И вдруг словно сотни сверкающих блох одновременно выскакивали на крепостные зубцы — начиналось всеобщее мелконервическое движенье. Эти мелкие блохи плясали в немыслимо сложных, цеплявших один другого, кругах-хороводах, они бесновались, мелькали — они размножались в недрах оживших часов! И колдун-часовщик, опасаясь, как бы те насекомые не разбежались, завинчивал крышку. А блохи, я слышал, шуршали, царапали корпус часов — и понемногу, одна за другой, по секундной, без устали скачущей стрелке выбирались и спрыгивали наружу...
Пока часовщик огрызком синего карандаша заполнял квитанцию, я осматривал его сумрачную каморку. Боже, сколько здесь было часов — сколько здесь жило блох времени! На стенах и тумбочках, полках, на столе под зеленою лампой — всюду дергалось, мелко дрожало, шептало и бредило время. И отсюда, из этой каморки, блохи времени выбирались наружу: они кусали людей и животных, деревья и птиц, грызли камни — но ничем не могли утолить свой чудовищный голод.
Получив часы, я поскорей отходил от окошка. Казалось, если я постою там еще пару минут, то весь, с головы и до ног, буду облеплен незримыми насекомыми. Нет уж, спасибо: мне хватит и собственных, тех, что живут в золотистой коробочке на запястье.

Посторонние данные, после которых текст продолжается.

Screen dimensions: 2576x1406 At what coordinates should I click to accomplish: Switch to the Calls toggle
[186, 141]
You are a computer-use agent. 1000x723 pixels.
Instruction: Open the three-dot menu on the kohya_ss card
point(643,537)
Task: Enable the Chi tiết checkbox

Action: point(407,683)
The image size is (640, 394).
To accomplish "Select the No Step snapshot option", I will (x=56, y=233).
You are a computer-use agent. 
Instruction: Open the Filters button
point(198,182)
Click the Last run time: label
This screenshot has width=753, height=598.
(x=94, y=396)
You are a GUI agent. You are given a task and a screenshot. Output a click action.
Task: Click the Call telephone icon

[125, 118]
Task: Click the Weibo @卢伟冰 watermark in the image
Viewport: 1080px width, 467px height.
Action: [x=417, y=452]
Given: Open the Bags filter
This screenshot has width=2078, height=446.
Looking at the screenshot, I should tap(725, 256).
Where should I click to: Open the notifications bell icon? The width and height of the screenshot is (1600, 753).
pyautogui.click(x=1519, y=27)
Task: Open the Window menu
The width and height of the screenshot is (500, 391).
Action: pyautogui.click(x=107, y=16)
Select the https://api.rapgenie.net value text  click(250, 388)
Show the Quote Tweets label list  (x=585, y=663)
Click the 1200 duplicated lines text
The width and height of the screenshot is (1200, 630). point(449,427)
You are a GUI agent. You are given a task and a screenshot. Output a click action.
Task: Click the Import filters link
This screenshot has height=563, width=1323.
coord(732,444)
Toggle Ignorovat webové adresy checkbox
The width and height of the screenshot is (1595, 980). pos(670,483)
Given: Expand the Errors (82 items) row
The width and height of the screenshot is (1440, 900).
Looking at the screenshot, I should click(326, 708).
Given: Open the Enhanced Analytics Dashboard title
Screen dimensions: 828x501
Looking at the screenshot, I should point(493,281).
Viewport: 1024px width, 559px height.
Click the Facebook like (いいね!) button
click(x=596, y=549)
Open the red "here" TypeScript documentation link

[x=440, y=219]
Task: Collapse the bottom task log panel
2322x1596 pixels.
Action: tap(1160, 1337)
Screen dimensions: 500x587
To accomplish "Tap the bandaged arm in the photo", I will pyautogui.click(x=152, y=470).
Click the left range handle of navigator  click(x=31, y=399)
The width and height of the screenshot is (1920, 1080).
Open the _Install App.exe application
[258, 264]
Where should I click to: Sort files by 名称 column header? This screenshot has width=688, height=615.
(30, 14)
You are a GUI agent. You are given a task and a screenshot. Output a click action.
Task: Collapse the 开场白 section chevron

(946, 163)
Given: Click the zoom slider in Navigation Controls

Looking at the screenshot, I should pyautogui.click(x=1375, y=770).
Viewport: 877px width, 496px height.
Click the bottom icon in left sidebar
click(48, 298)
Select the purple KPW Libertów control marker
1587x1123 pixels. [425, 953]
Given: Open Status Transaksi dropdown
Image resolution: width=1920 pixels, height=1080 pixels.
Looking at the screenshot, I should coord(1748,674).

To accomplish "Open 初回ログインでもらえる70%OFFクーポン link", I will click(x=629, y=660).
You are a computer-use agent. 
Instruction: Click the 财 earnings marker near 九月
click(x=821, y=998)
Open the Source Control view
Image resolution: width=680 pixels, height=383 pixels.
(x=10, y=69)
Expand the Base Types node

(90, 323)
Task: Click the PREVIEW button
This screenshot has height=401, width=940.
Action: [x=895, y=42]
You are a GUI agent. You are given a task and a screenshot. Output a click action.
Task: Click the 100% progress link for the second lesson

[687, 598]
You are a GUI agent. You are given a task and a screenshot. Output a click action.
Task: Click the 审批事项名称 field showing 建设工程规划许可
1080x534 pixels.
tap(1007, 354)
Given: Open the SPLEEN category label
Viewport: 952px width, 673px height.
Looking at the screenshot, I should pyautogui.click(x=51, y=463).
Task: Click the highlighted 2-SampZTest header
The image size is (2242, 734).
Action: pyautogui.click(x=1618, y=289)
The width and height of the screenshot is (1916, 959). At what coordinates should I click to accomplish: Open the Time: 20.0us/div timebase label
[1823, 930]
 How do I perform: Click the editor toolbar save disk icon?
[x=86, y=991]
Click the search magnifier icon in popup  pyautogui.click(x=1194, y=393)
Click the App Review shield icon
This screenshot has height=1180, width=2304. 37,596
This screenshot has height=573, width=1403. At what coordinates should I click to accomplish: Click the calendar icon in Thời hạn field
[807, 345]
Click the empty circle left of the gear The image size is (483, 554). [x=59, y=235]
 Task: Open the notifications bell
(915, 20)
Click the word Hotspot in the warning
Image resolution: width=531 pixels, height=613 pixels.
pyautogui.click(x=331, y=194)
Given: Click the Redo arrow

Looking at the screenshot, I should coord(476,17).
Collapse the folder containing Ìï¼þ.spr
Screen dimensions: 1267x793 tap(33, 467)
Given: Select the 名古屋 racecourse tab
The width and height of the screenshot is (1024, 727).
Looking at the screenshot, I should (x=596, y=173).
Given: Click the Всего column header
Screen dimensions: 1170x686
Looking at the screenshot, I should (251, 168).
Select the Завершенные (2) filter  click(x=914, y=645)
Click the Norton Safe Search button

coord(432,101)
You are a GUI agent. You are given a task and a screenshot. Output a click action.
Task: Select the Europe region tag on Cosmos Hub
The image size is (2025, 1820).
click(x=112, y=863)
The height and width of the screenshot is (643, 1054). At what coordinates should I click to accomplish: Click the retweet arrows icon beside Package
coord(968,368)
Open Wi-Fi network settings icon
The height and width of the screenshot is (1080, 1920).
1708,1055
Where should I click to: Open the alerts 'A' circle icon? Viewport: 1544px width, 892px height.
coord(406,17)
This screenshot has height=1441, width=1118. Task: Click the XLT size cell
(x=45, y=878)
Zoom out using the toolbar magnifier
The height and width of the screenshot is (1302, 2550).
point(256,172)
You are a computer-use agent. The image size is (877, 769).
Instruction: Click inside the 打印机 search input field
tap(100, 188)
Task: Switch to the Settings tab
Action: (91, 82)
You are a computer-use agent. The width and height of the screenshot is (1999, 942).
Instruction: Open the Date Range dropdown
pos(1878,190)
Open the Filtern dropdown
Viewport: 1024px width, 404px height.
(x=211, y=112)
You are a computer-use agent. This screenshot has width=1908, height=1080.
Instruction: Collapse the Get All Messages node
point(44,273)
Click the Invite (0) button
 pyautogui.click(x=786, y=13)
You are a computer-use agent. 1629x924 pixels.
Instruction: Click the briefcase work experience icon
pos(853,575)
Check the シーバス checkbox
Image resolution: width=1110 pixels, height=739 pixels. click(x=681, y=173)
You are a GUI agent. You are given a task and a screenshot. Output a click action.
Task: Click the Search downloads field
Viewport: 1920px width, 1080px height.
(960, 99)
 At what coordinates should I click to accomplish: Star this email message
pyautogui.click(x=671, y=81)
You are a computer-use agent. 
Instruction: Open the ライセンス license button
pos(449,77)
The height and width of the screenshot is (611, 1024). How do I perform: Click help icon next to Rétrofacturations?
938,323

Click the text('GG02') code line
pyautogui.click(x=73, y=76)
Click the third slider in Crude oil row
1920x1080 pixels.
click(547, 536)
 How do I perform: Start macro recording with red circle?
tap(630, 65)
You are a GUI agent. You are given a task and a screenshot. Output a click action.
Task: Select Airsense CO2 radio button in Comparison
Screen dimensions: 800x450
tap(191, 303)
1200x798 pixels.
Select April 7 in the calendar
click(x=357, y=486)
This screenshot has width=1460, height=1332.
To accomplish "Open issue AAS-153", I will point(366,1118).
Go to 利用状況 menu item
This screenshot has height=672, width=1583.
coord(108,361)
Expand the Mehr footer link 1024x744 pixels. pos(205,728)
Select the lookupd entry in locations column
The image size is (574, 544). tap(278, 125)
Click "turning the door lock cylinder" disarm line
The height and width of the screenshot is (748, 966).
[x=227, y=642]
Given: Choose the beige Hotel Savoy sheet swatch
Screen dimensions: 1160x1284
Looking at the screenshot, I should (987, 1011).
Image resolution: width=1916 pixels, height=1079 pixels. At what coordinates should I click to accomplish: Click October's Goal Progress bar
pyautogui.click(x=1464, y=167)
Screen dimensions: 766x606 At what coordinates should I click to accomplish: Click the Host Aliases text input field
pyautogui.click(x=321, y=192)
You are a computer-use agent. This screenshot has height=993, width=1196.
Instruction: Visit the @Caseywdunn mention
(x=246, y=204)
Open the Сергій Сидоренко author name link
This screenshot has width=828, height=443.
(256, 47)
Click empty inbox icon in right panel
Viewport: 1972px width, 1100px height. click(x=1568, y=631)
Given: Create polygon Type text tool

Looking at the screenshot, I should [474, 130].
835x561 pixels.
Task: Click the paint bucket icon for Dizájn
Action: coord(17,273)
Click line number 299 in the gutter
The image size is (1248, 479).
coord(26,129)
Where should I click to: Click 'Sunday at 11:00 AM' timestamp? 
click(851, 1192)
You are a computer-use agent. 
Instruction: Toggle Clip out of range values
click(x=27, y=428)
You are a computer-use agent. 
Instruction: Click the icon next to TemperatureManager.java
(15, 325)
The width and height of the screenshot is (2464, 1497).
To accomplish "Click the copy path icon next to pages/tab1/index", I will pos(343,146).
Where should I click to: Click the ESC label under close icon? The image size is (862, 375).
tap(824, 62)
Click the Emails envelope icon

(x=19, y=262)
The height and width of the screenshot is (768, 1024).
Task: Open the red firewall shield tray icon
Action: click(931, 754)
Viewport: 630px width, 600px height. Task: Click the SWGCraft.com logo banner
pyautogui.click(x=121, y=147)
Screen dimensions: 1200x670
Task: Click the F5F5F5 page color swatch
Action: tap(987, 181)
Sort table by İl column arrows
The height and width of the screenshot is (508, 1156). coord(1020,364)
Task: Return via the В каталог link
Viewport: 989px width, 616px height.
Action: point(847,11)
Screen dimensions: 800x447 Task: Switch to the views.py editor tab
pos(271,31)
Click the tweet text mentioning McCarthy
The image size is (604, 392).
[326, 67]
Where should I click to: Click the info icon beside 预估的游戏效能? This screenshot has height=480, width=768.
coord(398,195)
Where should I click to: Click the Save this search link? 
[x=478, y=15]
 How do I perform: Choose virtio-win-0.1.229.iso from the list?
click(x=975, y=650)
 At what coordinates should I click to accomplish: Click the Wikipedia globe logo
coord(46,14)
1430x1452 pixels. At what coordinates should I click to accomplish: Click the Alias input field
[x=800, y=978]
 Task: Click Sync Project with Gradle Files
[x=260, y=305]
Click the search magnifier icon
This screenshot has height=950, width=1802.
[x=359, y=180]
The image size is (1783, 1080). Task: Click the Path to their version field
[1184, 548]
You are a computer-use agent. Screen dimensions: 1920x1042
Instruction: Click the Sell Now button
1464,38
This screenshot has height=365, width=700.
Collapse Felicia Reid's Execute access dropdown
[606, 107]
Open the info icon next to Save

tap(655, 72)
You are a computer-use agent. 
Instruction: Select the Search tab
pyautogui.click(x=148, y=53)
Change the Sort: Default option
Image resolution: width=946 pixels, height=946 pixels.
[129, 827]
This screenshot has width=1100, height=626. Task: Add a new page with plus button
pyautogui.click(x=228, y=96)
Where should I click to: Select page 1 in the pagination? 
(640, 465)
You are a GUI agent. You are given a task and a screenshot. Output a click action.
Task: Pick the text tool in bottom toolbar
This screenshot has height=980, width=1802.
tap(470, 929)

Меня и они-то когда-нибудь загрызут-закусают...
И он сам, и его жизнь полны тайны. Демьяна порой видишь в разных местах Калуги: или на рынке, где торгуют скобяной ржавой мелочью, или в автобусе номер тринадцать, а то возле будки “Прием стеклотары”. Он всегда чем-то занят: несет громыхающий звонкий мешок, деловито копается в мусорном баке, катит тележку с какой-нибудь рухлядью. И всегда поражает та мощь, тот напор, с каким движется этот старик. Он идет, чуть подавшись вперед, подседая на кривоватых ногах: разлетаются полы его в клочья порванного тулупа, седая борода перекошена набок, и жаром пышет багровое, пьяное, радостное лицо...
Однажды судьба свела меня с ним за одним костром. И Демьян рассказал, что ему довелось воевать еще на Курской дуге, под Прохоровкой, — против танков Гудериана. Он, рядовой полка “самоходок”, был ранен там в ногу. Во время рассказа на дремучем лице старика метались блики огня, сощуренных глаз почти не было видно. Говорил он напористо, смачно и крупно. И, помню, меня посетило тогда чувство непобедимости этого человека. Надо же: он воевал с Гудерианом, Гитлером, “третьим” рейхом... И где сейчас эти гитлеры-гудерианы? А Демьян — вот он, жив, пьян и весел.